It happens to most of us sooner or later. You put headphones on and start overdubbing a new track into a computer-based recorder, but you can’t catch the feel because the headphone mix is distracting. There’s a time lag between when the stick hits the head and when you hear it in the headphones.
This annoying phenomenon is caused by the latency of the computer recording system. In this article we’ll explain what causes latency and tell you how to beat it. We’ll also cover some related concepts in computer audio. If you’re recording in a home studio, knowing the technical details will be your first line of defense against certain frustrating problems. Understanding how a computer deals with time may not make you a better percussionist — but then again, if you can edit out your sloppy timing in a computer, you sure can sound like a better percussionist.
Computers record sound in digital form. That is, they convert sound into numbers. In order to explain how computers deal with time, we need to start with a bit of background on digital audio.
Computer Audio And Sampling. If you know anything about how film and video work, you know that the human eye can be fooled by a series of still pictures flashing past at 30 frames per second. The eye blurs those separate images into an illusion of continuous motion. The human ear is much more discriminating. In order to record digital audio in such a way that it will sound good on playback, we need to take thousands of momentary “snapshots” (called samples) of the sound pressure level during each second of time.
When you plug a mike into a computer’s digital audio interface to record your drums, the mike sends a continuous analog signal to the interface. The interface then slices the signal up into thousands of discrete samples, which are manipulated and stored as numbers. On playback, the numbers are sent back to the interface, which then reconstructs an analog signal that you can listen to.

**Dataset section:**
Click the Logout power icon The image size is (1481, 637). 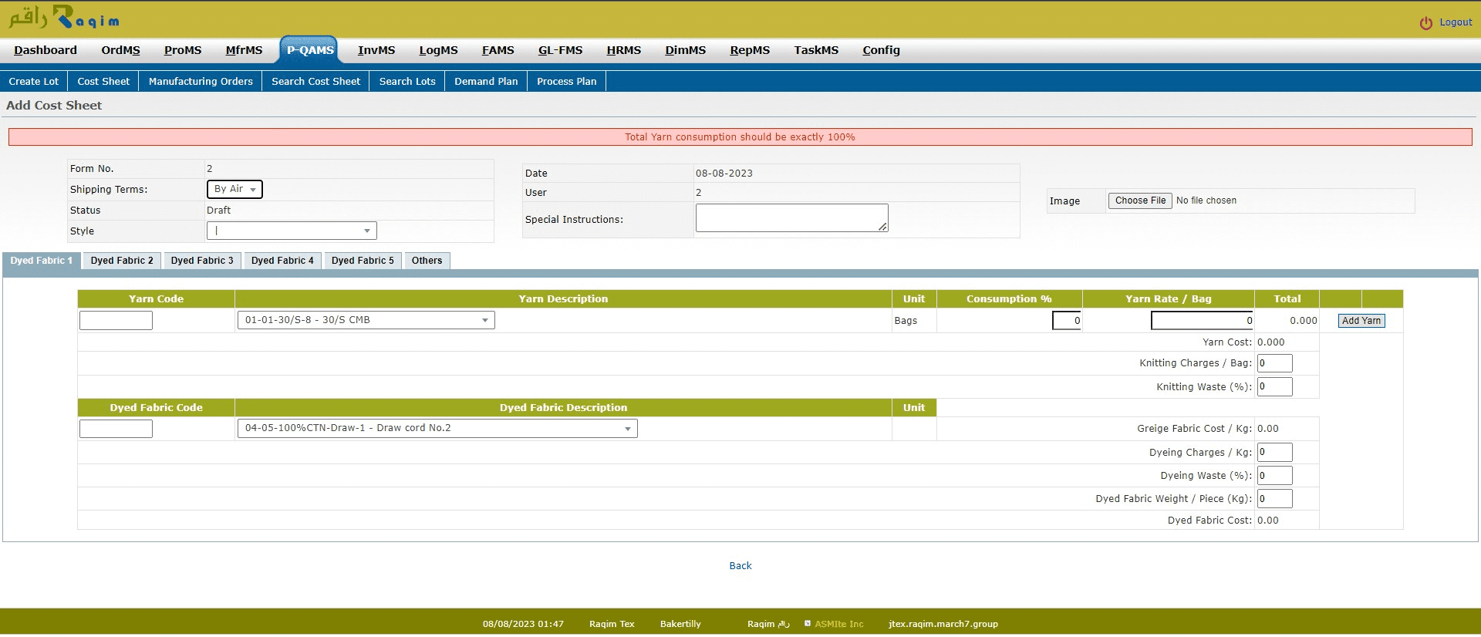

**What the task requires:**
Pick up the computer recording latency text at the point where it stops, going on from the last sentence shown. The lines are not needed here.

**Answer to the exercise:**
The number of samples taken for each second of audio is called the sampling rate. The sampling rate is measured in kiloHertz (see the sidebar on “Units”). A standard audio CD has a sampling rate of 44.1kHz (that is, 44,100 samples per second). This rate is used by many computer audio interfaces, but recordings of 48kHz, 96kHz, and even 192kHz are common.
Sampling rate is only one of the factors that can affect the quality of digital audio. For the purposes of this article, though, it’s enough to say that many people believe a higher sampling rate will produce better audio quality. However, a higher sampling rate definitely puts more demands on your computer. If you double the sampling rate from 48kHz to 96kHz, you’re doubling the amount of data that your computer has to shuffle around.
Computers today are very fast, but everything that a computer does takes time. When the audio interface samples the signal and passes the resulting data down the line to the computer’s CPU (central processing unit), that takes time. When the computer retrieves the data from the hard drive and sends it out to the interface for playback, that takes more time.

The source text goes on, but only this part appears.